(Exercise):
Transcribe, exactly and in full, every record shown below, while omitting its images.

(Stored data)
-- Opening Marker --

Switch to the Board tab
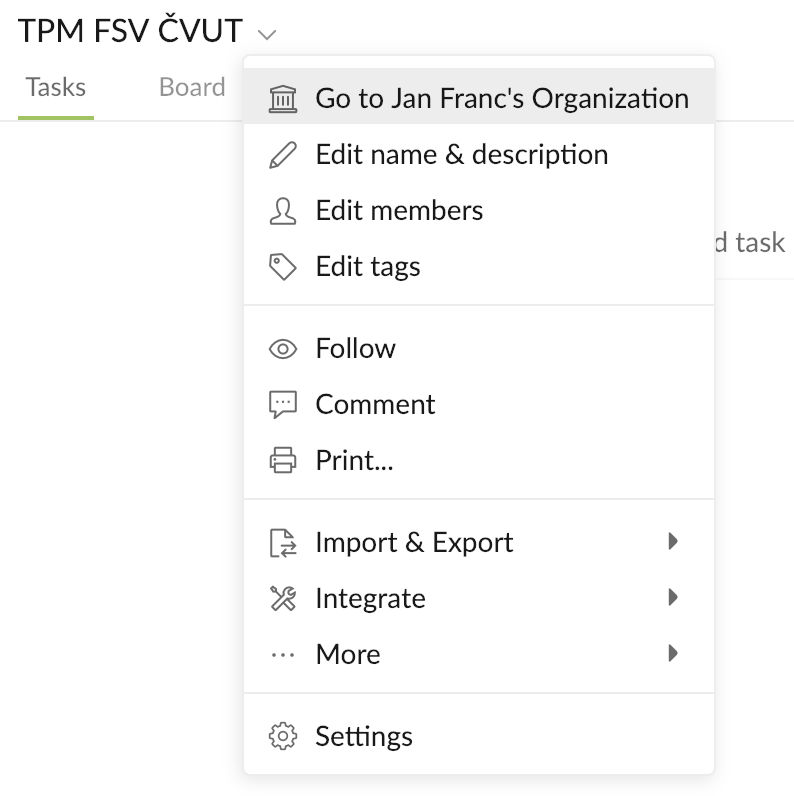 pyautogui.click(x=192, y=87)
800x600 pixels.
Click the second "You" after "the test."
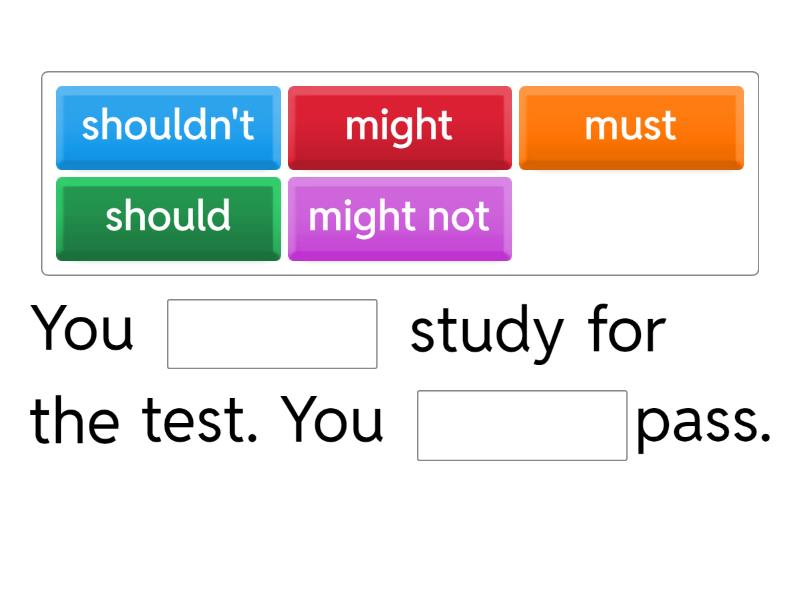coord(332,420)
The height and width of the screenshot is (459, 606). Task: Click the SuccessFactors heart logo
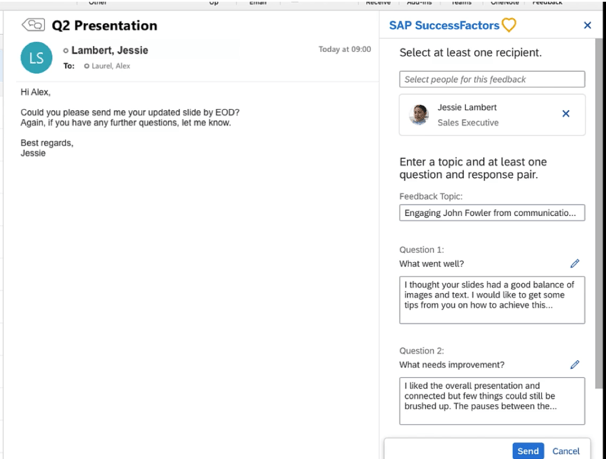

-- Closing Marker --

(Written response):
Switch to the Board tab
 pyautogui.click(x=192, y=87)
800x600 pixels.
Click the second "You" after "the test."
coord(332,420)
The height and width of the screenshot is (459, 606). Task: Click the SuccessFactors heart logo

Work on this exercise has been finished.